Lithuania is not NATO’s “weak spot”, President Gitanas Nausėda has told the German daily Die Welt.
“We are not a weak spot; we are strong. The Suwalki Gap is a fact, but we are making enormous efforts to secure this territory, especially in cooperation with Poland,” he said in the interview published on Thursday.
The Suwalki Gap is a roughly 100-kilometre stretch along the Lithuanian-Polish border, wedged between the Russian exclave of Kaliningrad to the west and Belarus to the east.
Last year, Lithuanian and Polish armed forces, together with NATO allies, conducted a joint exercise in the corridor, testing defence scenarios under the bilateral Orsha Plan.

The plan was drawn up by the Lithuanian and Polish chiefs of defence in 2022. Most of its contents remain classified.

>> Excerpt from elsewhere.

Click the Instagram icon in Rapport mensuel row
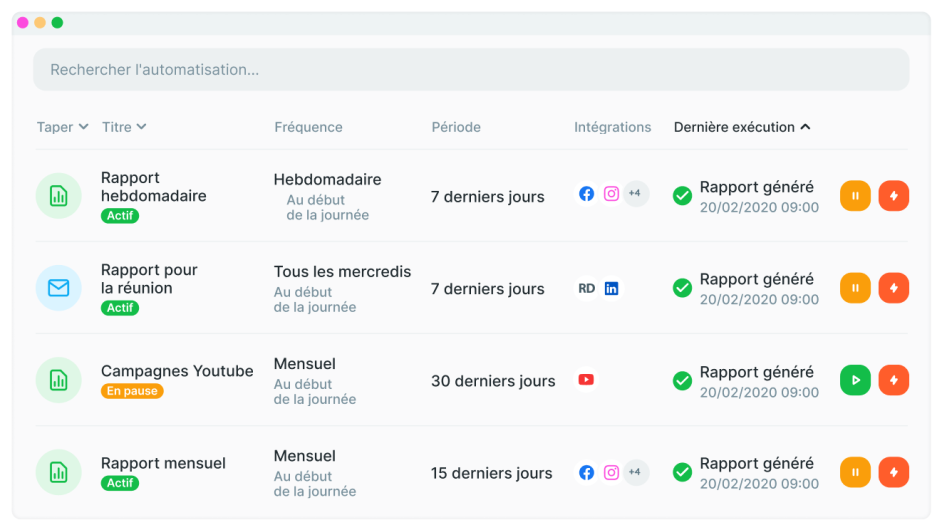coord(611,472)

“Joint drills are taking place, including, by the way, in Rūdninkai. A large part of the German brigade – around eighty percent – will be stationed and will train there, while the rest will go to Rukla in the north,” Nausėda said in the interview.
Germany has committed to deploying a brigade to Lithuania by the end of 2027. The initial command element responsible for planning the brigade’s relocation to Lithuania arrived in Vilnius in April 2024. The number of German military personnel is expected to increase to 500 by the end of this year.